■ WORK TO COMPLETE
Copy out every one of the following records word for word, with nothing changed.

■ EXCERPTED DATA
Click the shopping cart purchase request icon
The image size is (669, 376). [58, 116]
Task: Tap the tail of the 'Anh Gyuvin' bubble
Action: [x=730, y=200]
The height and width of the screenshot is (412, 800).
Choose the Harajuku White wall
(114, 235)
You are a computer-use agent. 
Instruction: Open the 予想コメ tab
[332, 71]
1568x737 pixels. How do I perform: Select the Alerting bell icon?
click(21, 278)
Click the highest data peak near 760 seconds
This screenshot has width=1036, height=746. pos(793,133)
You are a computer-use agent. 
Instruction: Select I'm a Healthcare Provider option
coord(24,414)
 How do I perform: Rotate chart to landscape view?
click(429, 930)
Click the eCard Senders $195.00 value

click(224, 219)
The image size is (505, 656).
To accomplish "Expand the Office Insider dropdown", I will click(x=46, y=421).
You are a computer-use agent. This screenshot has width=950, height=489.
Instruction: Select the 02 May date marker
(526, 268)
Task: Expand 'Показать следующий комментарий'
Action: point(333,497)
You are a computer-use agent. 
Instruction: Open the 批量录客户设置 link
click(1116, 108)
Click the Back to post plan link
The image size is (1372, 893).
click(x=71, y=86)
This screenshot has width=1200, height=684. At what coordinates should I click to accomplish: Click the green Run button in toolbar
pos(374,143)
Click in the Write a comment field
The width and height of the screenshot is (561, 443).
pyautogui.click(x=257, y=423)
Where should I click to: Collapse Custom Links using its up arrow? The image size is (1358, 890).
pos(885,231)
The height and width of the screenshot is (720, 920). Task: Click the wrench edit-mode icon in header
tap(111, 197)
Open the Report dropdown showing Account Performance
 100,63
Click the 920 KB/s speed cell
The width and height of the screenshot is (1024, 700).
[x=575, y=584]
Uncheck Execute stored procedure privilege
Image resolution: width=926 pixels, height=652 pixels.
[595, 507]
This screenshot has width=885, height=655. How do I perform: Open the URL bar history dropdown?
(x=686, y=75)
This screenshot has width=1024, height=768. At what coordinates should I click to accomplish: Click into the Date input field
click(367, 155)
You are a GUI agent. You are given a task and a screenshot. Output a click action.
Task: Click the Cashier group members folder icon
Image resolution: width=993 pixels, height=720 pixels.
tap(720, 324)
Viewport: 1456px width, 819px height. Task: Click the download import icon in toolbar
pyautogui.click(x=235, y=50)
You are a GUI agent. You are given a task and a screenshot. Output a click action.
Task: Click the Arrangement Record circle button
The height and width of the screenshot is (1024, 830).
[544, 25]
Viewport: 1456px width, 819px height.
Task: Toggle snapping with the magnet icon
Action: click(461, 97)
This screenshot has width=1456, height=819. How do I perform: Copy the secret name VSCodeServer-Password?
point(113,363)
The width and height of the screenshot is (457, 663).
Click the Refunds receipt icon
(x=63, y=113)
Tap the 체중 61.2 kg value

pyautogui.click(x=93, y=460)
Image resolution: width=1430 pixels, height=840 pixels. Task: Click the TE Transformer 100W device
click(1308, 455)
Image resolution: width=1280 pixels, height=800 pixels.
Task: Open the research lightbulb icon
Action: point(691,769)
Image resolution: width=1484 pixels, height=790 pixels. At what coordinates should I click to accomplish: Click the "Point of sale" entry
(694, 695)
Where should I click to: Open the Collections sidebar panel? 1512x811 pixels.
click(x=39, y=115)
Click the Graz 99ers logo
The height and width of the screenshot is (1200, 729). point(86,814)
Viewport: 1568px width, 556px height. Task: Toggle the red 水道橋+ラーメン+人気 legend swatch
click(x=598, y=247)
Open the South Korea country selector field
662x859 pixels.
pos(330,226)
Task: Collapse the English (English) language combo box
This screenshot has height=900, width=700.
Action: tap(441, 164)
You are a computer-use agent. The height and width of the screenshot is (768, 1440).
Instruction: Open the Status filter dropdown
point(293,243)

■ TASK RESULT
Click the shopping cart purchase request icon
The image size is (669, 376). [58, 116]
Task: Tap the tail of the 'Anh Gyuvin' bubble
Action: [x=730, y=200]
The height and width of the screenshot is (412, 800).
Choose the Harajuku White wall
(114, 235)
You are a computer-use agent. 
Instruction: Open the 予想コメ tab
[332, 71]
1568x737 pixels. How do I perform: Select the Alerting bell icon?
click(21, 278)
Click the highest data peak near 760 seconds
This screenshot has width=1036, height=746. pos(793,133)
You are a computer-use agent. 
Instruction: Select I'm a Healthcare Provider option
coord(24,414)
 How do I perform: Rotate chart to landscape view?
click(429, 930)
Click the eCard Senders $195.00 value

click(224, 219)
The image size is (505, 656).
To accomplish "Expand the Office Insider dropdown", I will click(x=46, y=421).
You are a computer-use agent. This screenshot has width=950, height=489.
Instruction: Select the 02 May date marker
(526, 268)
Task: Expand 'Показать следующий комментарий'
Action: point(333,497)
You are a computer-use agent. 
Instruction: Open the 批量录客户设置 link
click(1116, 108)
Click the Back to post plan link
The image size is (1372, 893).
click(x=71, y=86)
This screenshot has width=1200, height=684. At what coordinates should I click to accomplish: Click the green Run button in toolbar
pos(374,143)
Click in the Write a comment field
The width and height of the screenshot is (561, 443).
pyautogui.click(x=257, y=423)
Where should I click to: Collapse Custom Links using its up arrow? The image size is (1358, 890).
pos(885,231)
The height and width of the screenshot is (720, 920). Task: Click the wrench edit-mode icon in header
tap(111, 197)
Open the Report dropdown showing Account Performance
 100,63
Click the 920 KB/s speed cell
The width and height of the screenshot is (1024, 700).
[x=575, y=584]
Uncheck Execute stored procedure privilege
Image resolution: width=926 pixels, height=652 pixels.
[595, 507]
This screenshot has width=885, height=655. How do I perform: Open the URL bar history dropdown?
(x=686, y=75)
This screenshot has width=1024, height=768. At what coordinates should I click to accomplish: Click into the Date input field
click(367, 155)
You are a GUI agent. You are given a task and a screenshot. Output a click action.
Task: Click the Cashier group members folder icon
Image resolution: width=993 pixels, height=720 pixels.
tap(720, 324)
Viewport: 1456px width, 819px height. Task: Click the download import icon in toolbar
pyautogui.click(x=235, y=50)
You are a GUI agent. You are given a task and a screenshot. Output a click action.
Task: Click the Arrangement Record circle button
The height and width of the screenshot is (1024, 830).
[544, 25]
Viewport: 1456px width, 819px height.
Task: Toggle snapping with the magnet icon
Action: click(461, 97)
This screenshot has width=1456, height=819. How do I perform: Copy the secret name VSCodeServer-Password?
point(113,363)
The width and height of the screenshot is (457, 663).
Click the Refunds receipt icon
(x=63, y=113)
Tap the 체중 61.2 kg value

pyautogui.click(x=93, y=460)
Image resolution: width=1430 pixels, height=840 pixels. Task: Click the TE Transformer 100W device
click(1308, 455)
Image resolution: width=1280 pixels, height=800 pixels.
Task: Open the research lightbulb icon
Action: point(691,769)
Image resolution: width=1484 pixels, height=790 pixels. At what coordinates should I click to accomplish: Click the "Point of sale" entry
(694, 695)
Where should I click to: Open the Collections sidebar panel? 1512x811 pixels.
click(x=39, y=115)
Click the Graz 99ers logo
The height and width of the screenshot is (1200, 729). point(86,814)
Viewport: 1568px width, 556px height. Task: Toggle the red 水道橋+ラーメン+人気 legend swatch
click(x=598, y=247)
Open the South Korea country selector field
662x859 pixels.
pos(330,226)
Task: Collapse the English (English) language combo box
This screenshot has height=900, width=700.
Action: tap(441, 164)
You are a computer-use agent. The height and width of the screenshot is (768, 1440).
Instruction: Open the Status filter dropdown
point(293,243)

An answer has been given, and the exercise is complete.